──────── SOURCE EXCERPT ────────
[UFO Chicago] which is faster when dealing with large data sets

Sun Nov 15 22:55:53 PST 2015

Brian Sobolak wrote:

> I have a list of 4400 elements.  I have to find those items in a
> list of 4M elements.  It's not deterministic, ie, I won't have keys
> that match exactly, but have to use simple checks (e.g. do the first
> 3 characters match?  Do I find 2 words from from X in the other set
> Y?) etc.

> I'm using awk, of course.

> I'm sure the precise answer depends on the exact operations I
> choose, but is it generally faster to compare 4400 vs 4M, or 4M vs
> 4400?  I'm guessing which one you start with matters.

The answer would depend, at least in part, on the size of the records
in each file, and the complexity of the tests you are using to
determine similarity.

It would also depend on whether you intend (and have enough RAM) to
read all the data into awk arrays when you start the program, as
opposed to making plural passes across one or more files.
──────── RECORDED DATA ────────
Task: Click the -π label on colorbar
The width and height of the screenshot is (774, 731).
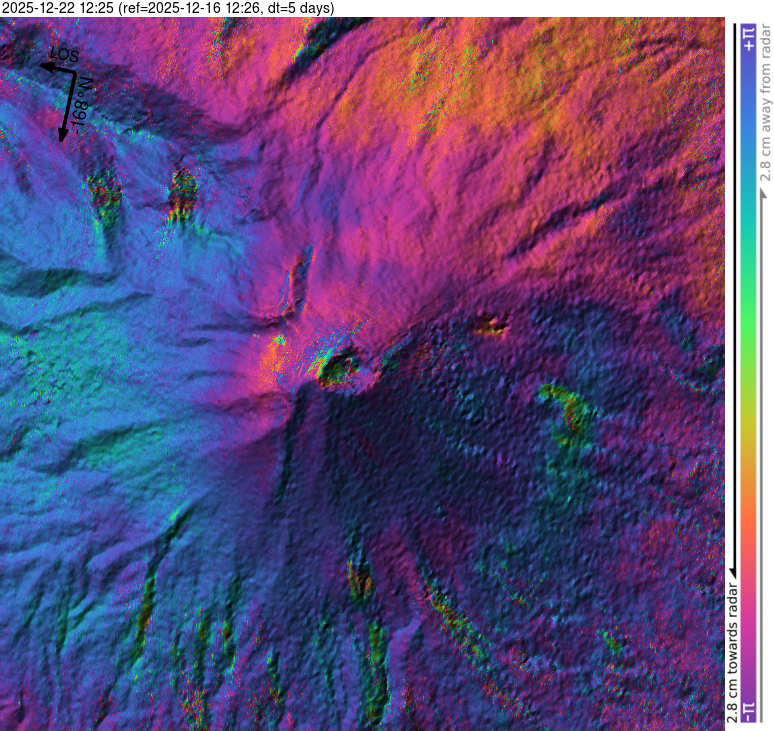Action: (748, 708)
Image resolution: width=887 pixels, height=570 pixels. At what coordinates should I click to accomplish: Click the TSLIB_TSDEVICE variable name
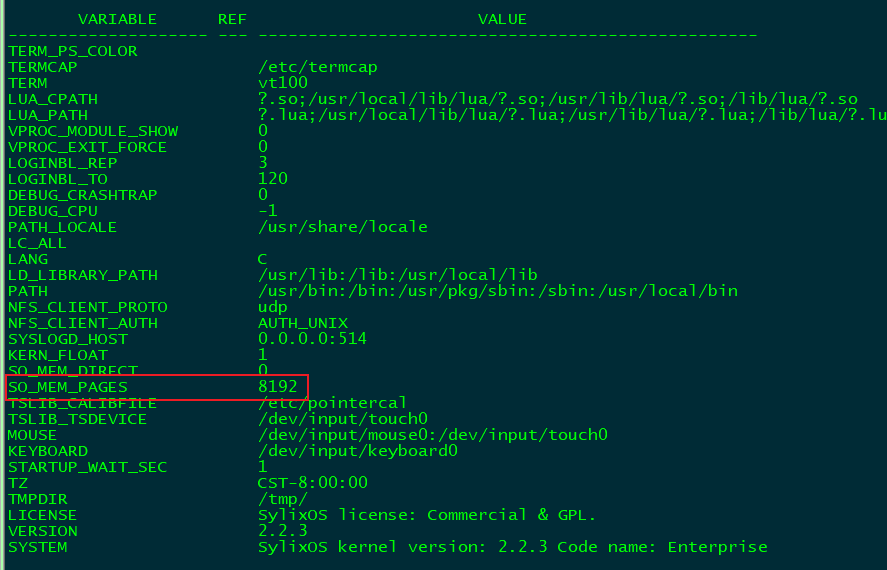click(x=77, y=420)
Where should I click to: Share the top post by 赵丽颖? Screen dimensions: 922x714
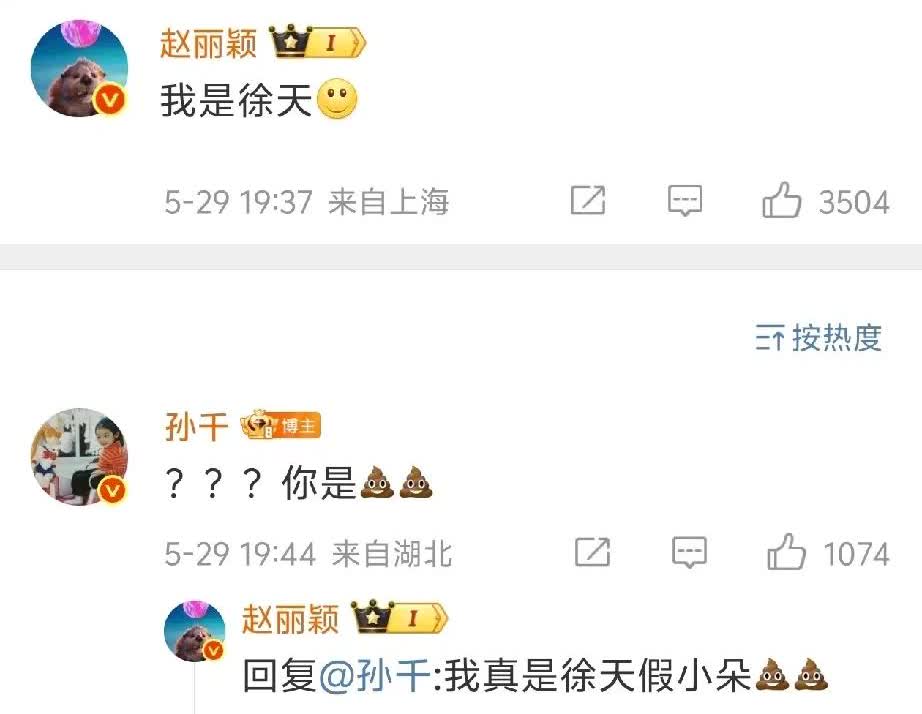588,200
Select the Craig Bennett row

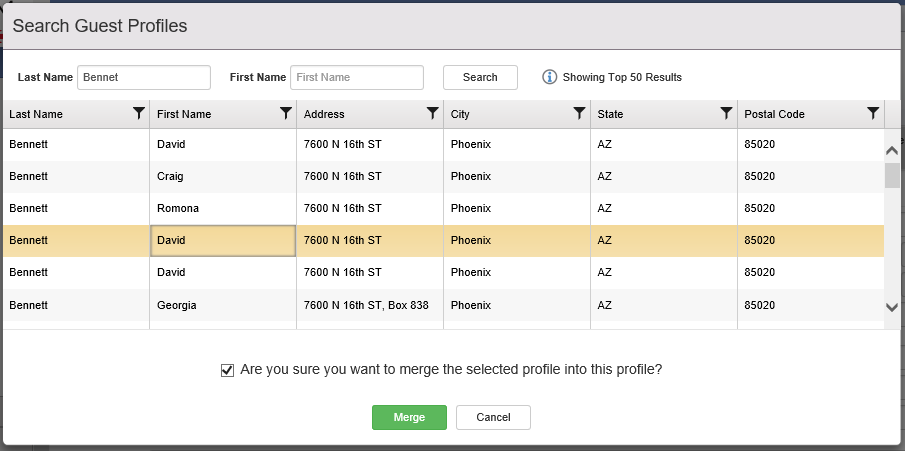click(x=443, y=176)
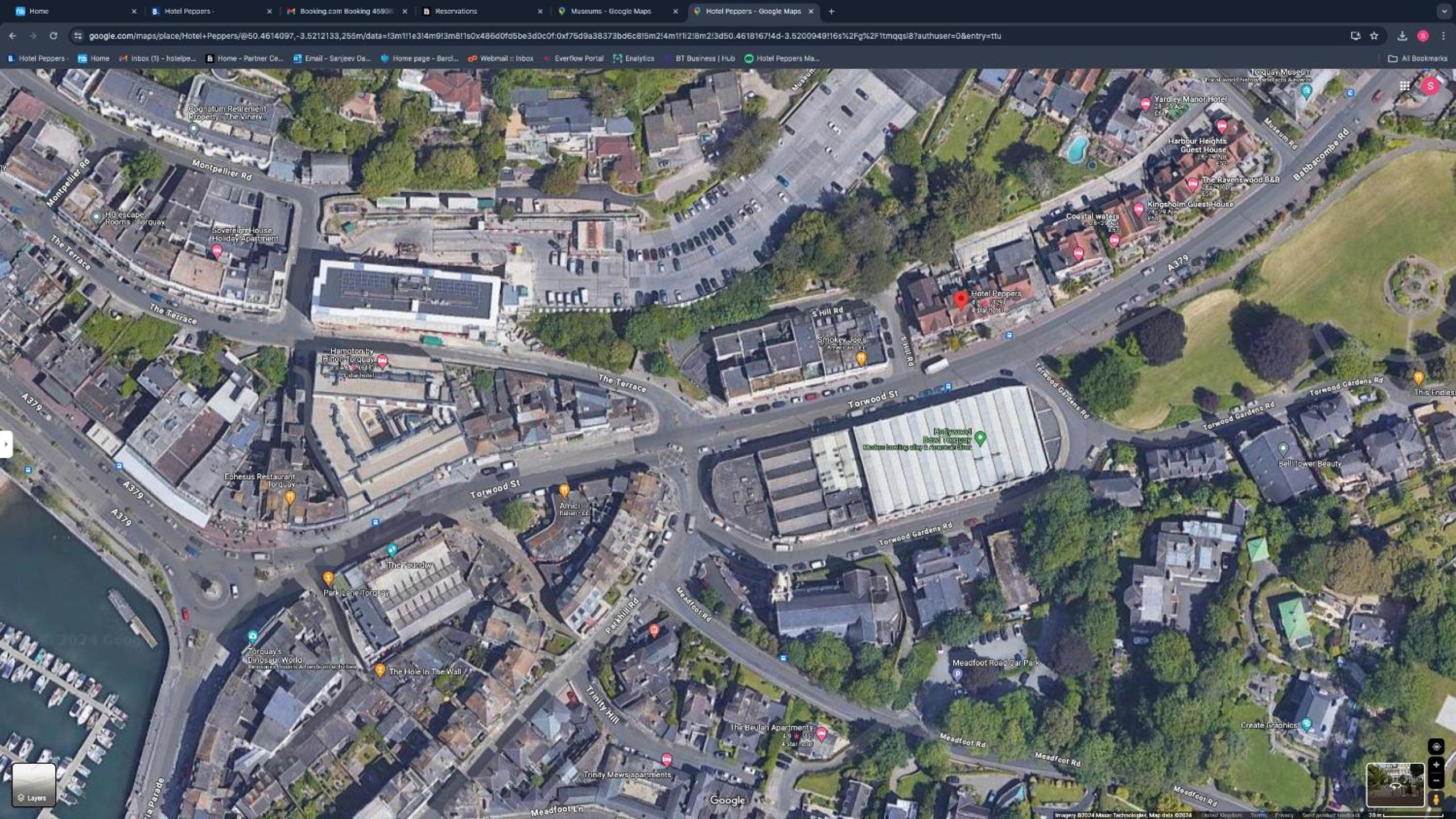Switch to the Reservations tab
Viewport: 1456px width, 819px height.
tap(455, 11)

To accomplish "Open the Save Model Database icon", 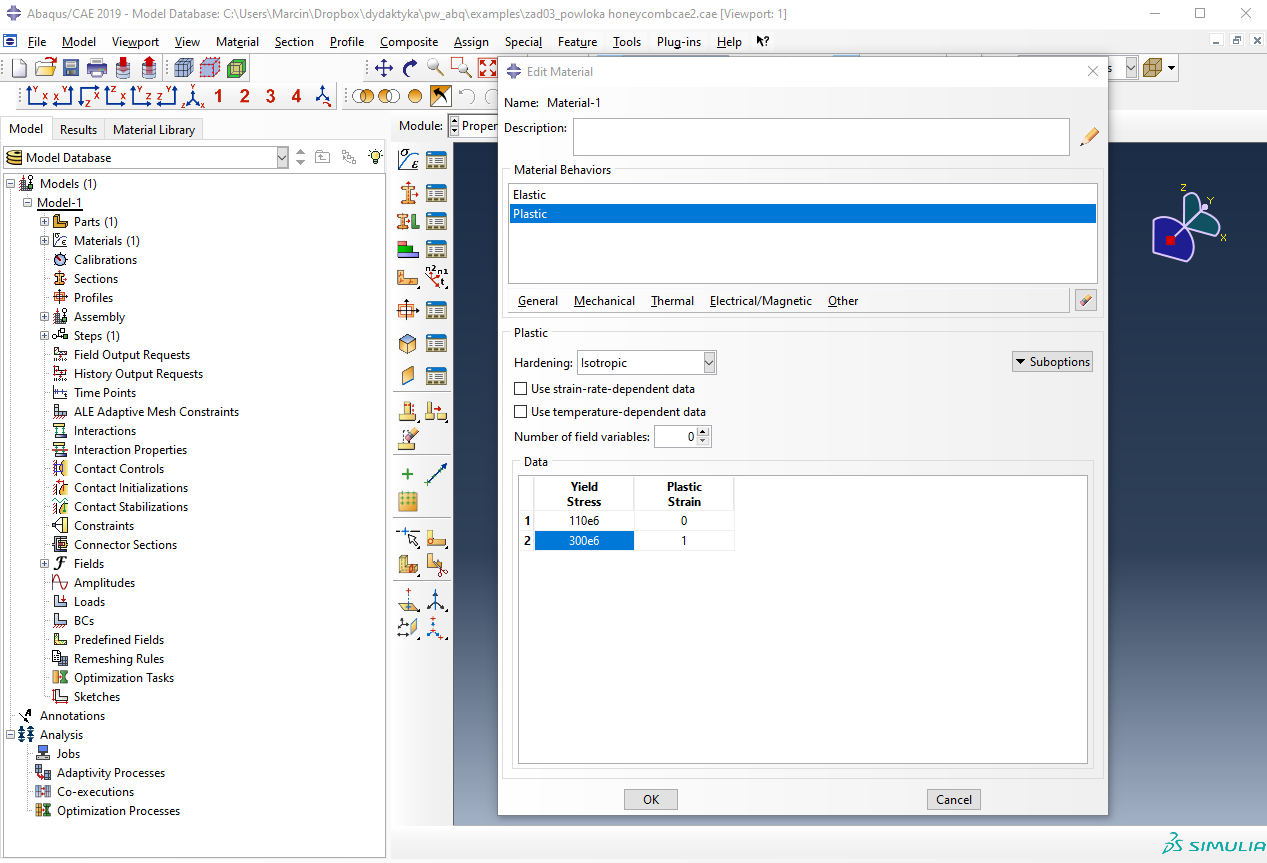I will [x=71, y=68].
────────
* TO-DO LIST *
A. In the forum post about large data sets, reproduce the passage from "Sun Nov 15 22:55:53" up to and including "awk, of course.", replacing "awk" with "Python".
B. In the forum post about large data sets, how many elements does Brian Sobolak's smaller list contain?
C. Continue the forum reply about comparing large data sets from its last sentence.

* EXPECTED RESPONSES *
A.
Sun Nov 15 22:55:53 PST 2015

Brian Sobolak wrote:

> I have a list of 4400 elements.  I have to find those items in a
> list of 4M elements.  It's not deterministic, ie, I won't have keys
> that match exactly, but have to use simple checks (e.g. do the first
> 3 characters match?  Do I find 2 words from from X in the other set
> Y?) etc.

> I'm using Python, of course.

B. 4400 elements.

C.
Without knowing those things, but assuming records and files of
manageable size, I would suggest that it's likely to be faster to have
the inner loop iterate over the smaller set of 4400 records, as there
is some possibility that the code and data needed for that can reside
in cache.  Also, this structure would make it convenient to read and
process each record from the larger file sequentially, in a single
pass, using awk's main pattern-action loop, avoiding the need to store
all of the larger file in RAM. (If whatever you're doing involves
Windows' paging mechanism, you'll pay a huge performance penalty.)

Also, you may be able to get better performance if you can find a way
to code your similarity tests to exploit awk's associative array
features, via simple array look-ups, or searches of array indices
(e.g., if (x in array) ...). Those internal index matching operations
are much faster than iterating over the array in a loop (at least in
GNU Awk).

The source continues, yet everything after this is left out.